HOW TO COMPLETE THIS TASK: Take every line containing "grid" out of the records.

--- START ---

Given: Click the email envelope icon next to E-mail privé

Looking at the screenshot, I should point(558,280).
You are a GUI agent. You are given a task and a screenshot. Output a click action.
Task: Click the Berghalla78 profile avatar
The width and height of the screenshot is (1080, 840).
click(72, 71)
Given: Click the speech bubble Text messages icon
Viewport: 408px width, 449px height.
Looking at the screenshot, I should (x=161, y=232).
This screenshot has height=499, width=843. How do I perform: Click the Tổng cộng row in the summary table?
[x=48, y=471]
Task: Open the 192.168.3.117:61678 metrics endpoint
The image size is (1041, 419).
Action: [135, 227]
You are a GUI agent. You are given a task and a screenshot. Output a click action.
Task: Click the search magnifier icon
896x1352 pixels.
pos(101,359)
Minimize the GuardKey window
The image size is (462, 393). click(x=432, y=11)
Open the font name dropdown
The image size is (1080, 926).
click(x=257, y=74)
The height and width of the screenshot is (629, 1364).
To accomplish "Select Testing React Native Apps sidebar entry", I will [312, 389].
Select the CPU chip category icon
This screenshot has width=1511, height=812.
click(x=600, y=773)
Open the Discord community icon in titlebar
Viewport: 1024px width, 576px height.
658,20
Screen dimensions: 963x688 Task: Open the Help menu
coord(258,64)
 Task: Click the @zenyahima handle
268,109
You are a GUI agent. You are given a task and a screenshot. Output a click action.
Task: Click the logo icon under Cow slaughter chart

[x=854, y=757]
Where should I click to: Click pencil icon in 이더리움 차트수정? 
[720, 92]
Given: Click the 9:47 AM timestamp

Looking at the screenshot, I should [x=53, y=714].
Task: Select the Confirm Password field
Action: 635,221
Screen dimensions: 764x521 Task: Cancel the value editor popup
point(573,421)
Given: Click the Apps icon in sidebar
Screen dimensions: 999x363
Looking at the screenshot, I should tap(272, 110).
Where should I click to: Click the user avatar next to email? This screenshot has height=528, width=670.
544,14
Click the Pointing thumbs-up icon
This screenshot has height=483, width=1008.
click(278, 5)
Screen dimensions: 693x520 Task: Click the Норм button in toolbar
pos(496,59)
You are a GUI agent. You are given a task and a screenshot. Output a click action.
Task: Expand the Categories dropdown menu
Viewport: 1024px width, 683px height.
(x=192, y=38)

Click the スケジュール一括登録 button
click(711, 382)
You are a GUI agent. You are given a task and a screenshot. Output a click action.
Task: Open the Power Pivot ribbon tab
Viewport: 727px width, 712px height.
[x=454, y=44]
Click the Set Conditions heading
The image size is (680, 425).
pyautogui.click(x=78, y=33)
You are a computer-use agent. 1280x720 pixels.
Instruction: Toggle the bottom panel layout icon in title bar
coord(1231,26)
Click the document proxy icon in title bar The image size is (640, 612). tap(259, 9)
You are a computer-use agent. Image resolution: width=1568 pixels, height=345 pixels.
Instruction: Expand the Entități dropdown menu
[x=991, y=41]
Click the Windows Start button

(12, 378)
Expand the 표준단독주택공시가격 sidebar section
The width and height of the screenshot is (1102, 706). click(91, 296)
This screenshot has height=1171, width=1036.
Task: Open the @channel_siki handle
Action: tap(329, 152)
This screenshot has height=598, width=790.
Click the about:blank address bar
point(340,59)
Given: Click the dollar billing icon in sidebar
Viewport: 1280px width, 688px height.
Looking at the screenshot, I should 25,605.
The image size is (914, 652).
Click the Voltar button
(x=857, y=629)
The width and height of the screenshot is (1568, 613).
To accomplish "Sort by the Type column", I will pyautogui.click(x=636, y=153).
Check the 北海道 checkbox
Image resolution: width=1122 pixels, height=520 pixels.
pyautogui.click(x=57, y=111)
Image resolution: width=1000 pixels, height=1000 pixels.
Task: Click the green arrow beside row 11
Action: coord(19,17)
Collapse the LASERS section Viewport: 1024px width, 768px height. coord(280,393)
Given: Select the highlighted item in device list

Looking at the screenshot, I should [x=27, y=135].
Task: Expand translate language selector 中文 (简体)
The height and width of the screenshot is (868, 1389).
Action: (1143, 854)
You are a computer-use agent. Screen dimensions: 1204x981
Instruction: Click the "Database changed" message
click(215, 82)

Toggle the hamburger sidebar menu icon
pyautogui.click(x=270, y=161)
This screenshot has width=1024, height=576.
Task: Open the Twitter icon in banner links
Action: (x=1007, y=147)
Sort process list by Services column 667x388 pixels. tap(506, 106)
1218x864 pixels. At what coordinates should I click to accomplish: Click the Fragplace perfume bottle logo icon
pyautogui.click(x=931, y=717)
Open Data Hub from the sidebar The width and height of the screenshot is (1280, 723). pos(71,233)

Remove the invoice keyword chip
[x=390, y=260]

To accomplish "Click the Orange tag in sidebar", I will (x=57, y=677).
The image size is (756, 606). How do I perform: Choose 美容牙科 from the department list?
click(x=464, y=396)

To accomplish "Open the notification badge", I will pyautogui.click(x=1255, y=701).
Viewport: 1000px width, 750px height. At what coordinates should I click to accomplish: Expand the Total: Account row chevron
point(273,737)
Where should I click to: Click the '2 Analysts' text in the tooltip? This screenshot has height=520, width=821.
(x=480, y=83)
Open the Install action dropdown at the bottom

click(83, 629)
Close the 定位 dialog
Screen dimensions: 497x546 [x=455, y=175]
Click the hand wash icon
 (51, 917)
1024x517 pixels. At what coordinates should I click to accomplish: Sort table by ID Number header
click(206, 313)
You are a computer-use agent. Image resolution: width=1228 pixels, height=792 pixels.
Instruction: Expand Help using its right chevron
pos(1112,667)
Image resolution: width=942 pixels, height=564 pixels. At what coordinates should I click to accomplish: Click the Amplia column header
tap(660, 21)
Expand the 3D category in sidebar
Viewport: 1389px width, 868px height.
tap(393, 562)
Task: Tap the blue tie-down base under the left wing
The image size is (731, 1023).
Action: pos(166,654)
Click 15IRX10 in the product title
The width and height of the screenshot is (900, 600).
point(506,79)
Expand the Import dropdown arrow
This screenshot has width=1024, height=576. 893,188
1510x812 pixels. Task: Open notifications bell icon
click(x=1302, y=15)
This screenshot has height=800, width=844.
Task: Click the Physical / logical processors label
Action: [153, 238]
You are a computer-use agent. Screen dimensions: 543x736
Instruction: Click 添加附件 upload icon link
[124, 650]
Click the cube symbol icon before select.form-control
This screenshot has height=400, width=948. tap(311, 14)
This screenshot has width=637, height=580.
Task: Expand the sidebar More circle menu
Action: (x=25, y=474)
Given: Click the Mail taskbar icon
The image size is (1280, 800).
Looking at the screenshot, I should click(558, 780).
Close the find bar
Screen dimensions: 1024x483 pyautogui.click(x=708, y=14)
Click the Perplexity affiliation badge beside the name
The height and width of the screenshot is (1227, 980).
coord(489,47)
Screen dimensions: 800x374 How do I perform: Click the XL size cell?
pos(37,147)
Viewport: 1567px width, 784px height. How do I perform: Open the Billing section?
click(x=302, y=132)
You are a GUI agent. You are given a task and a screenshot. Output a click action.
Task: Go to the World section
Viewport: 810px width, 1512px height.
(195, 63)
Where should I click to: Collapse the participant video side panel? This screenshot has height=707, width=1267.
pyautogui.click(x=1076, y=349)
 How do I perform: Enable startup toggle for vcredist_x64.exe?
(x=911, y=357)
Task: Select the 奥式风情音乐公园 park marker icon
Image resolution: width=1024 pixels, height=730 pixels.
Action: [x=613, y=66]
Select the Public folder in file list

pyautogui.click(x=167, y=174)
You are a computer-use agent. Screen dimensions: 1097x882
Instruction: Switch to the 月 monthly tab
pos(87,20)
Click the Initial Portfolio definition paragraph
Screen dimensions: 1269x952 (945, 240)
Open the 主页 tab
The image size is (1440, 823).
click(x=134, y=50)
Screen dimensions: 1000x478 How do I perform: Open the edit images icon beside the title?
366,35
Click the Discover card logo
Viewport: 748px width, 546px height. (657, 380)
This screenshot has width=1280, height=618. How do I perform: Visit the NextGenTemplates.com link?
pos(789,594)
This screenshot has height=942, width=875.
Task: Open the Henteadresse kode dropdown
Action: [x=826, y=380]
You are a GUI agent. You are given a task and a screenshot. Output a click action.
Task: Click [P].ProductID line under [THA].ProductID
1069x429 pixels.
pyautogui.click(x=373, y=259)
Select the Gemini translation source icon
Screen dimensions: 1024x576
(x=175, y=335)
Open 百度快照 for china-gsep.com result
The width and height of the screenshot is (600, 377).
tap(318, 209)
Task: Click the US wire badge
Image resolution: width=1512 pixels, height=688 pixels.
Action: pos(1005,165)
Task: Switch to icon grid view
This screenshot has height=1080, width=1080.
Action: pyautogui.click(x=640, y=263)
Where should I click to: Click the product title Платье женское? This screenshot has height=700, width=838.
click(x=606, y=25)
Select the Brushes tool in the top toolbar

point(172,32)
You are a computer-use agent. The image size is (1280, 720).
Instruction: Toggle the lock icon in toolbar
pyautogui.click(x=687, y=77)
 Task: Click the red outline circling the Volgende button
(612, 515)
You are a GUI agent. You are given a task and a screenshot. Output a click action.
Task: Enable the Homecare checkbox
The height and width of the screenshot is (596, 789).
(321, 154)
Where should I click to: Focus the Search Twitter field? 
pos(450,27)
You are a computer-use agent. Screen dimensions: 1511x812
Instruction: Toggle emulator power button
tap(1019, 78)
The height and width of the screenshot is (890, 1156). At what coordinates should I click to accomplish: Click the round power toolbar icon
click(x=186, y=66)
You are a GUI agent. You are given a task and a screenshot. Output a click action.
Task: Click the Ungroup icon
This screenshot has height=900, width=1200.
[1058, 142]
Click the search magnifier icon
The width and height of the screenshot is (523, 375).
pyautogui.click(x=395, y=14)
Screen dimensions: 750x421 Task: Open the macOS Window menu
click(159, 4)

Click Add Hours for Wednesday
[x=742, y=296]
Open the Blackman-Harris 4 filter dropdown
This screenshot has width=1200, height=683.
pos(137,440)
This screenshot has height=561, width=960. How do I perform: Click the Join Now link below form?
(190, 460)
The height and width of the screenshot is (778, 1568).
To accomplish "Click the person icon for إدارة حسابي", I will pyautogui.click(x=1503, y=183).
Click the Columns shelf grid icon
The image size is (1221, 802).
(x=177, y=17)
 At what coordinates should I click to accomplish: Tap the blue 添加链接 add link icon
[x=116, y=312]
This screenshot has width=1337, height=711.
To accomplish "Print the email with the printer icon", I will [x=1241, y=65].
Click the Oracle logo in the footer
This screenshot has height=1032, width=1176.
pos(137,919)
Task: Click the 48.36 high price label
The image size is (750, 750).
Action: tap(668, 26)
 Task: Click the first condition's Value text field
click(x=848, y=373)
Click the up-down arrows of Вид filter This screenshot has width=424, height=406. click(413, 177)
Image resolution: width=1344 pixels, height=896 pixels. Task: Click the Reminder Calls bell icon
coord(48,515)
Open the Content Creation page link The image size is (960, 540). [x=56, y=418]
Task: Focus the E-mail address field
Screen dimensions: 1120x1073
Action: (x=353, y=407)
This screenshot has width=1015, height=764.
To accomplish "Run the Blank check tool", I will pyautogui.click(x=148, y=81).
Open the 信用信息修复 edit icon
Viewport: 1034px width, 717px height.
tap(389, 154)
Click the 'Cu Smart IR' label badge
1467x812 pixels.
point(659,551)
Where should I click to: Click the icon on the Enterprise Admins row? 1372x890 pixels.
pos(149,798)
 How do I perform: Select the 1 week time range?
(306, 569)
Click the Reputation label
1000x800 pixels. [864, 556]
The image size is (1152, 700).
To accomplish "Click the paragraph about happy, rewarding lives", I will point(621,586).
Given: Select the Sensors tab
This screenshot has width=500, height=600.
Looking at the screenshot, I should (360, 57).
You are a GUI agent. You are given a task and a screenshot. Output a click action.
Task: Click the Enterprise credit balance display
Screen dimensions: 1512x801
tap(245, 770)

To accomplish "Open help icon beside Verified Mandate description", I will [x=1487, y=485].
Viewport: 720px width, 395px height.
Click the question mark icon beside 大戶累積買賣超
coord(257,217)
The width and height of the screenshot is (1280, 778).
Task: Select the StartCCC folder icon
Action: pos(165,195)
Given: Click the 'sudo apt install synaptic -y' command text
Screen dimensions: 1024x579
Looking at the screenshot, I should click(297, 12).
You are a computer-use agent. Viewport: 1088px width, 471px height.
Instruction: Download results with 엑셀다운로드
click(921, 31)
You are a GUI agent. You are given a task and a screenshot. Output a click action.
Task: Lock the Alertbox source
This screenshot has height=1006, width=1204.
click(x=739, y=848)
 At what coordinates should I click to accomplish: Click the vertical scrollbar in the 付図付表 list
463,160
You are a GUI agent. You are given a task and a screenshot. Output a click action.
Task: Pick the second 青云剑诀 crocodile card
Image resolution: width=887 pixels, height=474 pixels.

--- END ---

FINISHED EXERCISE:
Task: Switch to icon grid view
Click the Columns shelf grid icon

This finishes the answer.